|Associated Press |
BALTIMORE - The poultry industry's widespread use of drugs to raise chickens is exposing people who eat them to more arsenic than previously estimated, according to a researcher at the Johns Hopkins Bloomberg School of Public Health.
In a paper published Monday in the journal Environmental Health Perspectives, Ellen K. Silbergeld said arsenic-laced drugs intended to keep the birds healthy might pose an increased risk of cancer for consumers. She also said the drugs could create manure that is contaminating Eastern Shore ground water.
Silbergeld's research essentially disputed the conclusions of a U.S. Department of Agriculture study, released in the journal in January, which concluded that the drugs did not pose a serious health problem.
She said the Agriculture Department underestimated the amount of arsenic found in chickens and used outdated data to estimate the health risks of ingesting arsenic.
"This paper had serious problems," Silbergeld said of the USDA report.
Her findings, based on data published by the USDA and other health experts, could have major implications for the Eastern Shore, where 10 percent of the nation's poultry is raised.
A spokesman for the poultry industry said concerns about arsenic in chicken feed are unfounded and that tests consistently show arsenic levels in chickens are well below standards set by the Food and Drug Administration.
"This study appears to be much ado about nothing," Richard Lobb, a spokesman for the National Chicken Council, told The (Baltimore) Sun.
But Silbergeld, a toxicologist who won a MacArthur Foundation "genius" grant in 1993 for her work linking mercury poisoning with infectious diseases, disagreed. She said arsenic in chicken feed creates potential problems in the meat produced and the ground water affected by the waste.
When chickens excrete arsenic in manure, sunlight breaks it down and it migrates to the soil, where it can contaminate ground water supplies, she said. She noted that Europe bans arsenic in chicken feed because of these health concerns.
"This is arsenic. We shouldn't lose sight of the sheer outrageousness of this," Silbergeld said.
Geologists have been closely monitoring arsenic levels in the Eastern Shore's water supply for years without finding serious hazards.
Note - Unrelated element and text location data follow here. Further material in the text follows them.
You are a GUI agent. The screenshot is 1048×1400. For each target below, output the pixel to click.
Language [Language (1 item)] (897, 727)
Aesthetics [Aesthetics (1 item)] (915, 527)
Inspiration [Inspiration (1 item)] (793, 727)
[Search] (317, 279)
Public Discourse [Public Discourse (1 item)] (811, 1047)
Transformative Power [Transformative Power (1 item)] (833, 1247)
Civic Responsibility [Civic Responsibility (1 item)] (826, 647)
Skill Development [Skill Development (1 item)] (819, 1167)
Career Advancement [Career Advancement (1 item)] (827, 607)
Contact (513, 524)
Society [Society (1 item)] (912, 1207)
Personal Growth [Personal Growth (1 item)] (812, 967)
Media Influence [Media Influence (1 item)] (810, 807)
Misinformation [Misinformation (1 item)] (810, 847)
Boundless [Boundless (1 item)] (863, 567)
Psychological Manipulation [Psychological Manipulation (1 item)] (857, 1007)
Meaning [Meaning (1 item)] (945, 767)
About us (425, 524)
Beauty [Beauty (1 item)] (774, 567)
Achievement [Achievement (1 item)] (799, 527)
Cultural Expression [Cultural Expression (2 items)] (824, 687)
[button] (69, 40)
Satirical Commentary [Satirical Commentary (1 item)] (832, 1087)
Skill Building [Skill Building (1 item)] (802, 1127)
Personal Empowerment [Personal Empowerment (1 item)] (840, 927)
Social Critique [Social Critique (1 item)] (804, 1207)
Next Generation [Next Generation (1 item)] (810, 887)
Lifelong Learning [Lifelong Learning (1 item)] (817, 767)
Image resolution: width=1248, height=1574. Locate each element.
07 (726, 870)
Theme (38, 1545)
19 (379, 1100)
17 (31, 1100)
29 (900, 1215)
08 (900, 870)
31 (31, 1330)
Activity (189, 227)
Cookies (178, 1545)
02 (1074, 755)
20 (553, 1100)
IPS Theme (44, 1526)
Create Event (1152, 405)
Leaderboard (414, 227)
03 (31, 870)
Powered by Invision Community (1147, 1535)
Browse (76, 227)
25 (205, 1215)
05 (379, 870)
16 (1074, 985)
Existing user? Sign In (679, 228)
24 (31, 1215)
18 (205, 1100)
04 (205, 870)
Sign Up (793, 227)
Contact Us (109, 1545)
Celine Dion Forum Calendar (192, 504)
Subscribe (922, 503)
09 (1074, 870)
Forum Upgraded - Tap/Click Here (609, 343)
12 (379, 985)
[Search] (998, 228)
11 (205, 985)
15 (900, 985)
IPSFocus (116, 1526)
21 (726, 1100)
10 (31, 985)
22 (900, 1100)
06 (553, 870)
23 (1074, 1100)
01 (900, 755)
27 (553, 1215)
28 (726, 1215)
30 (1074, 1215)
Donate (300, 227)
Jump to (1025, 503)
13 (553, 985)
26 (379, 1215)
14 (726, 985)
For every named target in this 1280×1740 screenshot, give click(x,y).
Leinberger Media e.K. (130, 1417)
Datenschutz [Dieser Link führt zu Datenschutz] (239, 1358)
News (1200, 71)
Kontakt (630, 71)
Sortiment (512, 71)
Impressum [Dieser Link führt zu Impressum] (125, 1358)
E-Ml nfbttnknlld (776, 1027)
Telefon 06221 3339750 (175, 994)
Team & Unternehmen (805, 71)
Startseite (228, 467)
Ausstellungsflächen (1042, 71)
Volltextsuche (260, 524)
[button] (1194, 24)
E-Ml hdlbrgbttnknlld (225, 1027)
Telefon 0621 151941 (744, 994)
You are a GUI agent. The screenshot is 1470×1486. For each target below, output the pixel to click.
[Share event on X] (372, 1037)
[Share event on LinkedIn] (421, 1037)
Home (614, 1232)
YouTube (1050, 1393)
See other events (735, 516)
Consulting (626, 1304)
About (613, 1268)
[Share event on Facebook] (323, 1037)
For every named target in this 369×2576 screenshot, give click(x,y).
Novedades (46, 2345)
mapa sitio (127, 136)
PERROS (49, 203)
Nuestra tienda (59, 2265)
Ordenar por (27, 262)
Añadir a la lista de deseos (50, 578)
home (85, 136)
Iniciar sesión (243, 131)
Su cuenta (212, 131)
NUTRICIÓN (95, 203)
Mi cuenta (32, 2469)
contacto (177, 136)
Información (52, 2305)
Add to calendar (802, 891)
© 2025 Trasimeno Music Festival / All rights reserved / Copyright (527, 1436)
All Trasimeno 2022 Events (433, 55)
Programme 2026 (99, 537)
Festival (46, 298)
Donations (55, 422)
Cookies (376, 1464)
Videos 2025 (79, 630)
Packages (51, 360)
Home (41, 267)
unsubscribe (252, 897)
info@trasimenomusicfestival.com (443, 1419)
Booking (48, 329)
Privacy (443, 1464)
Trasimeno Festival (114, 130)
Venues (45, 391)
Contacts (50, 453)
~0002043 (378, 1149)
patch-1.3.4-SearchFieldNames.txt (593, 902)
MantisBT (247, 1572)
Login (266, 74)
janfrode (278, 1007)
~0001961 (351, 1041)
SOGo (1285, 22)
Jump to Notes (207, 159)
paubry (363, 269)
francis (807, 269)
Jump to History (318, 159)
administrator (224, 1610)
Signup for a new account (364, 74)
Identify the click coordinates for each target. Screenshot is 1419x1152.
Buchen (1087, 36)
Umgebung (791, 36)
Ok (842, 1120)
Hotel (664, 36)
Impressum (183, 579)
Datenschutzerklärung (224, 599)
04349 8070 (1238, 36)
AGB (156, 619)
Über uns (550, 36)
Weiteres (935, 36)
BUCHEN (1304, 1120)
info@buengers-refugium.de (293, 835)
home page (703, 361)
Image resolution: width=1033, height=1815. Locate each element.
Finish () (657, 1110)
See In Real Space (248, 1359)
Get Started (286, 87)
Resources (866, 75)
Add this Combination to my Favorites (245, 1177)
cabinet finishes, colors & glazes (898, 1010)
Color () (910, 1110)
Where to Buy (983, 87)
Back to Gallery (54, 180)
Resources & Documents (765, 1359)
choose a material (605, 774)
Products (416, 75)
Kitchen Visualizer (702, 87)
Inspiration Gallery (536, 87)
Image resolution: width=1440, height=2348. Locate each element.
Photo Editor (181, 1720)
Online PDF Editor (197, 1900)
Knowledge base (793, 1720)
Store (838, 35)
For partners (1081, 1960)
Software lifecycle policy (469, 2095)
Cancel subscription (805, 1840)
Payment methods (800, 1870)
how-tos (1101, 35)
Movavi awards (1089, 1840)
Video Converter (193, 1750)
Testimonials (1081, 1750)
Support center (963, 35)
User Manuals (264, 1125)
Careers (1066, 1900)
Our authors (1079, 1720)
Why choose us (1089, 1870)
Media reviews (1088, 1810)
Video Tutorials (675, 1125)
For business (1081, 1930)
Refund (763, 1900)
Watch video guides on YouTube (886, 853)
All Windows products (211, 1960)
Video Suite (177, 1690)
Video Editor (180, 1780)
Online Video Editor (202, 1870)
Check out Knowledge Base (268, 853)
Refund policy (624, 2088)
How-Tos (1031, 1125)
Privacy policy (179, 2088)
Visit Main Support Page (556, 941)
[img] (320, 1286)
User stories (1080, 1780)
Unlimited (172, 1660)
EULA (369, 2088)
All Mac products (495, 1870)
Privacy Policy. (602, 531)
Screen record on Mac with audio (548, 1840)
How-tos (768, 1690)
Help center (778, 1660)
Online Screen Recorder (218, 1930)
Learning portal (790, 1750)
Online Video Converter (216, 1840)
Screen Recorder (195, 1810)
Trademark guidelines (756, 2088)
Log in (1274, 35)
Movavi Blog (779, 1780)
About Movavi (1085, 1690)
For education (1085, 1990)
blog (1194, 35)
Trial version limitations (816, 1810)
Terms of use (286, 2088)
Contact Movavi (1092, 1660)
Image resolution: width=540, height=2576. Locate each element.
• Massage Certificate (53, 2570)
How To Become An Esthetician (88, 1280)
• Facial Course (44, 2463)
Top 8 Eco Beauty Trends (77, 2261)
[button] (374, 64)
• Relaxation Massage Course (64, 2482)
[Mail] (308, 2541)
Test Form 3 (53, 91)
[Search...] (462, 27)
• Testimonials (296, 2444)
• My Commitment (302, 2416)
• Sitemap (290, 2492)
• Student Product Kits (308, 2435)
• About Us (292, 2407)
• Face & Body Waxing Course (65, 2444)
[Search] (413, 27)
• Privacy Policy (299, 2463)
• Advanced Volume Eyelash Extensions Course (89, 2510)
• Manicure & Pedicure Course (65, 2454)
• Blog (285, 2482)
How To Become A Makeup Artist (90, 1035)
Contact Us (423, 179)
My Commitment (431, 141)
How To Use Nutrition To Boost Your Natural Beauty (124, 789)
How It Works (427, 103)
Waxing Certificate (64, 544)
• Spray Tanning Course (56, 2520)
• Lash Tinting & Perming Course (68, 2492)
Health officials in Queen Anne's, Talbot and Dorchester counties require new wells to be tested for arsenic because of concerns about contamination of the local aquifers, said David Bolton, program director of the hydrogeology section of the Maryland Geological Survey.
A recent U.S. Geological Survey study of the Pocomoke River Basin found slightly elevated levels of arsenic in shallow layers of ground water that could be the result of tainted manure, said Tracy Connell Hancock, a USGS hydrologist.
But she and Bolton said further studies are needed to prove any connection between the manure and arsenic in the water.
"Whether arsenic gets into the ground water from chicken waste is an open question that people are just beginning to investigate," Hancock said.